Gostaria de ressalvar a minha absoluta despretensão em polemizar com os cristãos católicos, a quem respeito e amo no amor de Jesus. Mas posso considerar, com a ênfase que o caso requer, que a Reforma só aconteceu porque a Igreja estava espiritualmente em decadência, pois se distanciara muito da pureza do Evangelho. Naquele tempo, a Igreja preocupava-se mais com as questões políticas e econômicas do que com os assuntos espirituais. Assim, ao buscar aumentar ainda mais suas riquezas, vendia indulgências, cargos eclesiásticos e relíquias, tudo como forma de os fiéis adquirirem bênçãos ou simplesmente se manterem submissos ao sistema.
Agora, já chegando aos quinhentos anos da Reforma Protestante, não seria precipitado afirmar que, em muitos aspectos, precisamos de uma Reforma dessa Reforma. Basta observar a atual situação das igrejas, tanto evangélicas como católicas, e constatar a pouca influência que produzem na sociedade. Se isso não bastar, não custa olhar a situação do Brasil para constatar que falta luz nas densas trevas morais do país e falta sal para preservar o tecido social da nação em face dessa espessa corrupção ética.
O contexto em que vivemos, hoje, no Brasil é profundamente preocupante, com um país dividido e em crise. E tal crise tem nome e origem: pantagruélica roubalheira dos cofres públicos, sob os auspícios de uma malfadada cleptocracia esquerdista; corrupção desmedida e normalizada no governo, sob o patrocínio do aparelhamento do estado brasileiro; inflação sem controle, economia estagnada, desemprego em alta; degradação das instituições democráticas; socialização da pobreza; hipocrisias escabrosas, mentiras e baixarias inomináveis no trato político, risco à liberdade democrática etc.
Basta! Em muitos aspectos, não estamos muito longe da decadência moral e ética que precede uma verdadeira reforma. É bom lembrar que algo precisa de reforma quando se deteriorou, ou tomou curso errado, ou se deformou. Assim, reformar é formar de novo, reconstruir, corrigir, retificar, restaurar. Em suma, reformar é fazer um “movimento para trás”, é levar algo à sua situação original.

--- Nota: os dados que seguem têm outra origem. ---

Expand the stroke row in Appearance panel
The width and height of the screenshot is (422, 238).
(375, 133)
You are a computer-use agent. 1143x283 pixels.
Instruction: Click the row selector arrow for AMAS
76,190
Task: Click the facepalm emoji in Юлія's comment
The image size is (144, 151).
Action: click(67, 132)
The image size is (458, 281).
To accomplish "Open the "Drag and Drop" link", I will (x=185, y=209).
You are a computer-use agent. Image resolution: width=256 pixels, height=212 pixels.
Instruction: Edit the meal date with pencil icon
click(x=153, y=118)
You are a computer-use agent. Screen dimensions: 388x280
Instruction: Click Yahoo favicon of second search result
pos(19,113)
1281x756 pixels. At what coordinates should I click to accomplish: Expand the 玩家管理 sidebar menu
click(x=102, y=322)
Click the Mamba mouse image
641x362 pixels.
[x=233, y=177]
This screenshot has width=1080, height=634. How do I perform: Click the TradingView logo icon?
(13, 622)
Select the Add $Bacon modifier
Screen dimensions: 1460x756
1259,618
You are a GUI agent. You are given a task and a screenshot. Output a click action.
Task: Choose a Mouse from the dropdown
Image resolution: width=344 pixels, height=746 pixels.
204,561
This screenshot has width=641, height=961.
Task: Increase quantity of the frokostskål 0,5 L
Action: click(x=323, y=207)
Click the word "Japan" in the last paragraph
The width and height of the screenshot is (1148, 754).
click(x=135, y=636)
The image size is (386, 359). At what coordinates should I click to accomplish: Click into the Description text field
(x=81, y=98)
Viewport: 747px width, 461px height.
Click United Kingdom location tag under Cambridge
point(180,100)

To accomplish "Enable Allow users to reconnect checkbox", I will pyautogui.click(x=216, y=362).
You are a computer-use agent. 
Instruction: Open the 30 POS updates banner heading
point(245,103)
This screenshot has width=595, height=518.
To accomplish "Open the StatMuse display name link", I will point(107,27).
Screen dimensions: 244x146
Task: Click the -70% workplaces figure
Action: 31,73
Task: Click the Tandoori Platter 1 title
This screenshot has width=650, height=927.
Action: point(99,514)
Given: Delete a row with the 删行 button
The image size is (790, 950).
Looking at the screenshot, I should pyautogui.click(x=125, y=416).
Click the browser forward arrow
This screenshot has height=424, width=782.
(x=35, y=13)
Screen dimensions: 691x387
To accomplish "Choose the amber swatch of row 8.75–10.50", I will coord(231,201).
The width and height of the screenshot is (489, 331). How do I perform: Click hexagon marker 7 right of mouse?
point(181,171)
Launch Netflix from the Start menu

Precisamos de uma Reforma urgente! Precisamos de uma nova Reforma que nos faça voltar à Palavra de Deus, estudá-la, conhecê-la, praticá-la. Quanto mais obedecermos a Palavra de Deus, ainda mais saberemos sobre a vontade de Deus para as nossas vidas e o seu propósito para a totalidade da história, nossa e do Brasil.
Precisamos de uma Reforma que nos faça retornar ao espírito da primeira Reforma, que evidenciava principalmente a verdade bíblica como norteadora de todas as áreas da vida. Sem a verdade da Palavra de Deus não há Reforma que valha o próprio nome.
Precisamos de uma Reforma da Reforma que nos ajude a manter a prática dos elevados valores cristãos com racionalidade e inteligência, posto que livres em Cristo. Portanto, não devemos nos subordinar a critérios religiosos ou políticos que violem a nossa consciência, principalmente na hora de escolher, apoiar ou rejeitar os nossos governantes, quando isso for necessário.
Precisamos reformar a Reforma, elevando em nós o desejo ardente de manter uma vida limpa e santificada, priorizando acima de tudo a comunhão com Deus, levando-nos a andar de cabeça erguida, com simplicidade e pureza, no exercício da nossa santa influência social como sal da terra e luz do mundo.
Precisamos de uma nova Reforma que nos ajude a ajudar o Brasil a alcançar a posição que corresponda à sua grandeza e importância. Reforma já!